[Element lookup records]

# # # # # # #

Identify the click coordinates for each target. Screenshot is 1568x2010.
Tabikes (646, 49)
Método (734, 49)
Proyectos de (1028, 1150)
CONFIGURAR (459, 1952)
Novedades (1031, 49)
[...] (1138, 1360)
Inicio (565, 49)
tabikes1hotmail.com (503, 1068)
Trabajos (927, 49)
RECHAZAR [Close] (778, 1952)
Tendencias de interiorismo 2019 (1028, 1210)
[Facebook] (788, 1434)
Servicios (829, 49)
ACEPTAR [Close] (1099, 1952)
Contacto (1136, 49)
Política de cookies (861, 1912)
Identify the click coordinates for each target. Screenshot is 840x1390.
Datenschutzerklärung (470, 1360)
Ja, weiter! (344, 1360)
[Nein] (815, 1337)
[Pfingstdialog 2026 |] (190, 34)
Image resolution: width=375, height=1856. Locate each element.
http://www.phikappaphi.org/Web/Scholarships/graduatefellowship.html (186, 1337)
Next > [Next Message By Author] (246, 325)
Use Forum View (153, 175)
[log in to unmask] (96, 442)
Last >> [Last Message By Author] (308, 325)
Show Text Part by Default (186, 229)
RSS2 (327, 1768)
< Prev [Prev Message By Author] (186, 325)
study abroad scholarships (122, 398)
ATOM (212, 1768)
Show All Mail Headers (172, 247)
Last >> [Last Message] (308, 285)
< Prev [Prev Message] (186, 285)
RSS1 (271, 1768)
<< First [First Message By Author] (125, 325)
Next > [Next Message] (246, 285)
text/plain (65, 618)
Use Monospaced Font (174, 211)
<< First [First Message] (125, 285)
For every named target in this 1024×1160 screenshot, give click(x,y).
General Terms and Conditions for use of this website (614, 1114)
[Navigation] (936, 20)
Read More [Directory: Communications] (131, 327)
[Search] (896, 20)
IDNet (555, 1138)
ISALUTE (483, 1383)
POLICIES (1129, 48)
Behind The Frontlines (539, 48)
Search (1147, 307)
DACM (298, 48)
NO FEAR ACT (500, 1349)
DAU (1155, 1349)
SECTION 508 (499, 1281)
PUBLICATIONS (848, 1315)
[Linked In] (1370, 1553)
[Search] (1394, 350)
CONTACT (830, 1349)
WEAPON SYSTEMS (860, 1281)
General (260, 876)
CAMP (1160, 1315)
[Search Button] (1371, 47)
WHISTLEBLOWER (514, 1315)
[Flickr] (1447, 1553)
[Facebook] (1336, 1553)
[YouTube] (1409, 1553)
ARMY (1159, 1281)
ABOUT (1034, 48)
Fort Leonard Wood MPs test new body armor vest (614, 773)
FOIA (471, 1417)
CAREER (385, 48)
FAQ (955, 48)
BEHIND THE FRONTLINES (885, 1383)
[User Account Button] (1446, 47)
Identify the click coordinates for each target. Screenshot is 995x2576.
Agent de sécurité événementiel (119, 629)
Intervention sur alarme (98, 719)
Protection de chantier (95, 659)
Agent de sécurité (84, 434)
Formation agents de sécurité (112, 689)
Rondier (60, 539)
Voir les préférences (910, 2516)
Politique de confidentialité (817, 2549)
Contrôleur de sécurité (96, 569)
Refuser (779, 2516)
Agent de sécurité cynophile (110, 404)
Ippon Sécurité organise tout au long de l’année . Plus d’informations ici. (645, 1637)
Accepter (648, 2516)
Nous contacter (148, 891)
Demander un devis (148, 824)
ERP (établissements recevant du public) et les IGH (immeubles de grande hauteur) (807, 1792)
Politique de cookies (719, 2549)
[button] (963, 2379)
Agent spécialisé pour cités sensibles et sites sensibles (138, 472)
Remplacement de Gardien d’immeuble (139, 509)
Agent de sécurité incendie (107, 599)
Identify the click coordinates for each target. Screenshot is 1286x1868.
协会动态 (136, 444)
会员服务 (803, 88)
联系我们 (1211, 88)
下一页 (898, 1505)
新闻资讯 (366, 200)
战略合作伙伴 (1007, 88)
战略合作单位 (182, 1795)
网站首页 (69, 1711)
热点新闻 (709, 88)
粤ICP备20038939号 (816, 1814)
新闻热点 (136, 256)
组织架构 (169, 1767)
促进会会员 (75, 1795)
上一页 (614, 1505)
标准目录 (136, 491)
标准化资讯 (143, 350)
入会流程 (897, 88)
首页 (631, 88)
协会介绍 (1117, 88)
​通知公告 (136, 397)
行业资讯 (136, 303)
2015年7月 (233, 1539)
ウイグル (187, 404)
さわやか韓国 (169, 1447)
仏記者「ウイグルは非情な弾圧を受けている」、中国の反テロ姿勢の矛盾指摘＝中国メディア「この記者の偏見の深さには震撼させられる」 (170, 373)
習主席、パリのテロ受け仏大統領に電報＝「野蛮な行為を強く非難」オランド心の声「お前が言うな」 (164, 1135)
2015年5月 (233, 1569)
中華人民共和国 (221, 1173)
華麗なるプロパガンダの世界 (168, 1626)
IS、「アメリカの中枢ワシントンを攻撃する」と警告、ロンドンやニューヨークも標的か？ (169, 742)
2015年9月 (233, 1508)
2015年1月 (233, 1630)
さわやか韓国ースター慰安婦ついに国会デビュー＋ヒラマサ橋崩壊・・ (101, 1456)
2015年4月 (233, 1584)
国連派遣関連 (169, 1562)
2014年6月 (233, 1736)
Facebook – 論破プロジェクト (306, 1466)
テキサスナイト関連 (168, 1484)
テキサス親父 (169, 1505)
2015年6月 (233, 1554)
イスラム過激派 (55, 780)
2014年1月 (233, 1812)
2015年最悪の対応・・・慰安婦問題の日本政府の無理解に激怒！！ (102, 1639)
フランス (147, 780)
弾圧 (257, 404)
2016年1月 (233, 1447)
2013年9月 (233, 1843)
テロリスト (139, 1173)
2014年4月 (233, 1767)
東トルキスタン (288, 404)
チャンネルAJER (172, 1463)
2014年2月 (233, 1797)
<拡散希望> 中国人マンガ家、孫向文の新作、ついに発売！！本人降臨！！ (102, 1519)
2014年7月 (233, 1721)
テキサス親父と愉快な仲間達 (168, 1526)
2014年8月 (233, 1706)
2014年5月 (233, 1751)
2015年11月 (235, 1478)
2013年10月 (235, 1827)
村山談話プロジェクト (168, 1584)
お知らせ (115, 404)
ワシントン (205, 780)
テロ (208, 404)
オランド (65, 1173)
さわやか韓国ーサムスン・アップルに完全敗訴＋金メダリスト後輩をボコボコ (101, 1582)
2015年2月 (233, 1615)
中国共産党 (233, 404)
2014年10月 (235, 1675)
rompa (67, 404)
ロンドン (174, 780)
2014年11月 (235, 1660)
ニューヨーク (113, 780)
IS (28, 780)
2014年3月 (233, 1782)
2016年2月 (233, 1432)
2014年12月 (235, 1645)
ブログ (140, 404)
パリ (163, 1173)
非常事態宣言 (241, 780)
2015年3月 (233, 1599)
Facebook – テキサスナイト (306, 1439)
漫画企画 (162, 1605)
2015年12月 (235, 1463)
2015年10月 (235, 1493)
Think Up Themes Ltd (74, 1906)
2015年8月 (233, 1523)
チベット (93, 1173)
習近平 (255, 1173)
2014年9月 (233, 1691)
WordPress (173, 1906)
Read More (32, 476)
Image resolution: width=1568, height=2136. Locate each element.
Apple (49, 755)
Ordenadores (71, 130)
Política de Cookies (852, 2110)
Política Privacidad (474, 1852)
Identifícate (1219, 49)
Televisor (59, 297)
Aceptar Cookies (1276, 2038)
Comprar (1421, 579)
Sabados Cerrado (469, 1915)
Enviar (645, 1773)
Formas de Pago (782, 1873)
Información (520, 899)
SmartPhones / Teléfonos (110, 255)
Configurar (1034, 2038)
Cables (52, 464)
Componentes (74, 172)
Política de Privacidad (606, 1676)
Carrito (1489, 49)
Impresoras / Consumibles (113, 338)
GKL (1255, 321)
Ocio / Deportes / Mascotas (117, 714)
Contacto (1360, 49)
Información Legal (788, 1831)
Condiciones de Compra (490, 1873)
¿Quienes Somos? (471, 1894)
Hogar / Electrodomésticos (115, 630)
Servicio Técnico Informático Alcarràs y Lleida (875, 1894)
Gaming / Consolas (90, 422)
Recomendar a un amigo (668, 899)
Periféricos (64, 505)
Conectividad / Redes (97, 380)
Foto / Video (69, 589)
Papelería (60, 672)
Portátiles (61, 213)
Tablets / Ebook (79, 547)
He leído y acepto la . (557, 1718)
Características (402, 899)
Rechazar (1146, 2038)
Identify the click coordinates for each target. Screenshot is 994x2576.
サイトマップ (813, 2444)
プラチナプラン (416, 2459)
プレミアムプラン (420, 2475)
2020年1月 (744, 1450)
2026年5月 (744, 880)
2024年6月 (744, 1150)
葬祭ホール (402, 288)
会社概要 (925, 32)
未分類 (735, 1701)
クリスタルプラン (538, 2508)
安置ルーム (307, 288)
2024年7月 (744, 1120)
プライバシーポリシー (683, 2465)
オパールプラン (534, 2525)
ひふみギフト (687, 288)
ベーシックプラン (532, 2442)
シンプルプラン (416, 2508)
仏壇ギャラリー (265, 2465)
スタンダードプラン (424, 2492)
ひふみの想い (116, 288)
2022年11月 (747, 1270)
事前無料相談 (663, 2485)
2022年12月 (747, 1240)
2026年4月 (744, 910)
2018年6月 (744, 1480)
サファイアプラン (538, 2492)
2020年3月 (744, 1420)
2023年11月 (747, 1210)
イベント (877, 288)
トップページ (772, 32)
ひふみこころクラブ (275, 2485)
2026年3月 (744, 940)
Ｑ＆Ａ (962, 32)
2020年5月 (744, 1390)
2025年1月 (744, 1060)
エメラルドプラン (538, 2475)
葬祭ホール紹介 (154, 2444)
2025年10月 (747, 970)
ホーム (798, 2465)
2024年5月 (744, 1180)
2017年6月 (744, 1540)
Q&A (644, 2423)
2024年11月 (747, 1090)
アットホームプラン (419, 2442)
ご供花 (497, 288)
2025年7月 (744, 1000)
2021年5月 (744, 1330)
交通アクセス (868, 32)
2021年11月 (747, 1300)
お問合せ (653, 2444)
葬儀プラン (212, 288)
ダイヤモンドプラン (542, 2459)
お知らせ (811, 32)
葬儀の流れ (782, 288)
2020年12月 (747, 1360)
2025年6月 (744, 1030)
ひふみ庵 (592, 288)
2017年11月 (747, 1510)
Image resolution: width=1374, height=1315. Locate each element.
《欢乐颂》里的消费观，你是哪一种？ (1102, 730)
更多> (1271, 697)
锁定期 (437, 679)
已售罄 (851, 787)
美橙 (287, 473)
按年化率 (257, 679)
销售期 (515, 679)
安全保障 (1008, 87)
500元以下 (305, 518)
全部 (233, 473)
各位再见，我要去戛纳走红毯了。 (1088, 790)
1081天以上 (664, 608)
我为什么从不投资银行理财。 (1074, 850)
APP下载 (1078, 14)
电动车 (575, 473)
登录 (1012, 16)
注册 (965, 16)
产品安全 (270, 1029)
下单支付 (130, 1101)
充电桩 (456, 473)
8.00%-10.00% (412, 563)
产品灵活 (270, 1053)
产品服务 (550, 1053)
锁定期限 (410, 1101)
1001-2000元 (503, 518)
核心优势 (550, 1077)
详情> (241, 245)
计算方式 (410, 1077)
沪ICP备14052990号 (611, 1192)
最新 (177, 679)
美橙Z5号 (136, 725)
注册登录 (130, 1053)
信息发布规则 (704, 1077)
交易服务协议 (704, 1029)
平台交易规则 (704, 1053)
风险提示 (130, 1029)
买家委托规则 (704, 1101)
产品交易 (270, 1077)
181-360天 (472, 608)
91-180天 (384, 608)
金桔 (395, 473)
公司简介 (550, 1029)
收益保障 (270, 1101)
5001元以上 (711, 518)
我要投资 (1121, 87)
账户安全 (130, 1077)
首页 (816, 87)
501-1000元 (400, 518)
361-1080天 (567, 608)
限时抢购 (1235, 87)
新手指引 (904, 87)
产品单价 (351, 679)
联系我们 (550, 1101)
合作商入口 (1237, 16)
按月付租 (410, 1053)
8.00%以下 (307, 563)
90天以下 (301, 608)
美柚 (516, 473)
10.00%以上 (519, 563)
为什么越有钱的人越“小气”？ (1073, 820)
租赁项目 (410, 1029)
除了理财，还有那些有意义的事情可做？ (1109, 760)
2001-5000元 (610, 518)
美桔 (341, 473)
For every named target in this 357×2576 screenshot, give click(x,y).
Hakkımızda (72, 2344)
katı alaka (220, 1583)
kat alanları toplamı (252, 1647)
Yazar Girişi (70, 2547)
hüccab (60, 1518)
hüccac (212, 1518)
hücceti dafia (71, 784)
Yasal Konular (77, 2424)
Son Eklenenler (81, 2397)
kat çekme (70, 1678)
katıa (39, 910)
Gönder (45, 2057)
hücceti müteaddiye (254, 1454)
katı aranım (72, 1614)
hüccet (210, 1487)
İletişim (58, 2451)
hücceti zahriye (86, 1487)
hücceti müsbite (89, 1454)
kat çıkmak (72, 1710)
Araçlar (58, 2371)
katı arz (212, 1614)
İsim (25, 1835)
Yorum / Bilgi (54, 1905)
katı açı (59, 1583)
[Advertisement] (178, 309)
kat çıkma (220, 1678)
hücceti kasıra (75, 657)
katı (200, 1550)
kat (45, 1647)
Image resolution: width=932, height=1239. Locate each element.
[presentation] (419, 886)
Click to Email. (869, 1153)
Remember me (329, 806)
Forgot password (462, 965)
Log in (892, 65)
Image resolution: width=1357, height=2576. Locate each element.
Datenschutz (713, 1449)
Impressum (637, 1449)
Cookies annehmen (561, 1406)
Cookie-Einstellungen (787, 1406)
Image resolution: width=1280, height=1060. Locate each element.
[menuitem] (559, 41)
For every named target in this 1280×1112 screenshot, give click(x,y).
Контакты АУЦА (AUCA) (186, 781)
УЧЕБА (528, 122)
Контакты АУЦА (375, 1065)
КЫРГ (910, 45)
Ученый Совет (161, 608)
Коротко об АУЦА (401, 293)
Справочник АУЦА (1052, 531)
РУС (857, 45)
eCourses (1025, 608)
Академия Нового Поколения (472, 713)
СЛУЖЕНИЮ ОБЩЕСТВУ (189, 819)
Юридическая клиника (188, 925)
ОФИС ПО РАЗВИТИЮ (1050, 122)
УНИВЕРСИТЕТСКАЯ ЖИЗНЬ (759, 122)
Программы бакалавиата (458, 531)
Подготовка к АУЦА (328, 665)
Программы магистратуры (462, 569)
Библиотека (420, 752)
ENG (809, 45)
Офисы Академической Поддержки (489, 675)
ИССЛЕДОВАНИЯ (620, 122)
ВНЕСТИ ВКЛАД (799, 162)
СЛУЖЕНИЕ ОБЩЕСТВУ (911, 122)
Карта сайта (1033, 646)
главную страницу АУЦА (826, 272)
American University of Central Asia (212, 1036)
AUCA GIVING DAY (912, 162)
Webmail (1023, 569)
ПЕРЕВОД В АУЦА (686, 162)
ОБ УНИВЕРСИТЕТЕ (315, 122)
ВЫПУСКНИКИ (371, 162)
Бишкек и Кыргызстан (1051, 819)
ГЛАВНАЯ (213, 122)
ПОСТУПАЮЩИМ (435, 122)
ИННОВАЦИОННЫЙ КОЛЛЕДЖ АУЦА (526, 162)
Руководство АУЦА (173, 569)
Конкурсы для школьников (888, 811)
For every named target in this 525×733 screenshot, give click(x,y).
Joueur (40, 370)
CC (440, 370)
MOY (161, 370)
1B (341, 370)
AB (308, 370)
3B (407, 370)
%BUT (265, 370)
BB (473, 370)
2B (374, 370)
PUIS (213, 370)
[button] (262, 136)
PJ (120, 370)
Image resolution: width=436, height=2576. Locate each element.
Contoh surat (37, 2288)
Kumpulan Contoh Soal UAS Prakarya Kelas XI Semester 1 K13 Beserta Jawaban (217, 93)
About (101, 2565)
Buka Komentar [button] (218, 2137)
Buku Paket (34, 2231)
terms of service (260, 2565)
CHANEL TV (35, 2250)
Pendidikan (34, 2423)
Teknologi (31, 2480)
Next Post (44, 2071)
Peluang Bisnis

# # # # # # #

▶ STATED GOAL: Express the part of the listing that opens with the line containing "IDNet (555, 1138)" and closes with the line containing "IS、「アメリカの中枢ワシントンを攻撃する」と警告、ロンドンやニューヨークも標的か？ (169, 742)" as a Markdown table with the columns "No." and "Line", numbering each row and leaving out blank lines.

▶ REPLY:
| No. | Line |
|---|---|
| 1 | IDNet (555, 1138) |
| 2 | ISALUTE (483, 1383) |
| 3 | POLICIES (1129, 48) |
| 4 | Behind The Frontlines (539, 48) |
| 5 | Search (1147, 307) |
| 6 | DACM (298, 48) |
| 7 | NO FEAR ACT (500, 1349) |
| 8 | DAU (1155, 1349) |
| 9 | SECTION 508 (499, 1281) |
| 10 | PUBLICATIONS (848, 1315) |
| 11 | [Linked In] (1370, 1553) |
| 12 | [Search] (1394, 350) |
| 13 | CONTACT (830, 1349) |
| 14 | WEAPON SYSTEMS (860, 1281) |
| 15 | General (260, 876) |
| 16 | CAMP (1160, 1315) |
| 17 | [Search Button] (1371, 47) |
| 18 | WHISTLEBLOWER (514, 1315) |
| 19 | [Flickr] (1447, 1553) |
| 20 | [Facebook] (1336, 1553) |
| 21 | [YouTube] (1409, 1553) |
| 22 | ARMY (1159, 1281) |
| 23 | ABOUT (1034, 48) |
| 24 | Fort Leonard Wood MPs test new body armor vest (614, 773) |
| 25 | FOIA (471, 1417) |
| 26 | CAREER (385, 48) |
| 27 | FAQ (955, 48) |
| 28 | BEHIND THE FRONTLINES (885, 1383) |
| 29 | [User Account Button] (1446, 47) |
| 30 | Identify the click coordinates for each target. Screenshot is 995x2576. |
| 31 | Agent de sécurité événementiel (119, 629) |
| 32 | Intervention sur alarme (98, 719) |
| 33 | Protection de chantier (95, 659) |
| 34 | Agent de sécurité (84, 434) |
| 35 | Formation agents de sécurité (112, 689) |
| 36 | Rondier (60, 539) |
| 37 | Voir les préférences (910, 2516) |
| 38 | Politique de confidentialité (817, 2549) |
| 39 | Contrôleur de sécurité (96, 569) |
| 40 | Refuser (779, 2516) |
| 41 | Agent de sécurité cynophile (110, 404) |
| 42 | Ippon Sécurité organise tout au long de l’année . Plus d’informations ici. (645, 1637) |
| 43 | Accepter (648, 2516) |
| 44 | Nous contacter (148, 891) |
| 45 | Demander un devis (148, 824) |
| 46 | ERP (établissements recevant du public) et les IGH (immeubles de grande hauteur) (807, 1792) |
| 47 | Politique de cookies (719, 2549) |
| 48 | [button] (963, 2379) |
| 49 | Agent spécialisé pour cités sensibles et sites sensibles (138, 472) |
| 50 | Remplacement de Gardien d’immeuble (139, 509) |
| 51 | Agent de sécurité incendie (107, 599) |
| 52 | Identify the click coordinates for each target. Screenshot is 1286x1868. |
| 53 | 协会动态 (136, 444) |
| 54 | 会员服务 (803, 88) |
| 55 | 联系我们 (1211, 88) |
| 56 | 下一页 (898, 1505) |
| 57 | 新闻资讯 (366, 200) |
| 58 | 战略合作伙伴 (1007, 88) |
| 59 | 战略合作单位 (182, 1795) |
| 60 | 网站首页 (69, 1711) |
| 61 | 热点新闻 (709, 88) |
| 62 | 粤ICP备20038939号 (816, 1814) |
| 63 | 新闻热点 (136, 256) |
| 64 | 组织架构 (169, 1767) |
| 65 | 促进会会员 (75, 1795) |
| 66 | 上一页 (614, 1505) |
| 67 | 标准目录 (136, 491) |
| 68 | 标准化资讯 (143, 350) |
| 69 | 入会流程 (897, 88) |
| 70 | 首页 (631, 88) |
| 71 | 协会介绍 (1117, 88) |
| 72 | ​通知公告 (136, 397) |
| 73 | 行业资讯 (136, 303) |
| 74 | 2015年7月 (233, 1539) |
| 75 | ウイグル (187, 404) |
| 76 | さわやか韓国 (169, 1447) |
| 77 | 仏記者「ウイグルは非情な弾圧を受けている」、中国の反テロ姿勢の矛盾指摘＝中国メディア「この記者の偏見の深さには震撼させられる」 (170, 373) |
| 78 | 習主席、パリのテロ受け仏大統領に電報＝「野蛮な行為を強く非難」オランド心の声「お前が言うな」 (164, 1135) |
| 79 | 2015年5月 (233, 1569) |
| 80 | 中華人民共和国 (221, 1173) |
| 81 | 華麗なるプロパガンダの世界 (168, 1626) |
| 82 | IS、「アメリカの中枢ワシントンを攻撃する」と警告、ロンドンやニューヨークも標的か？ (169, 742) |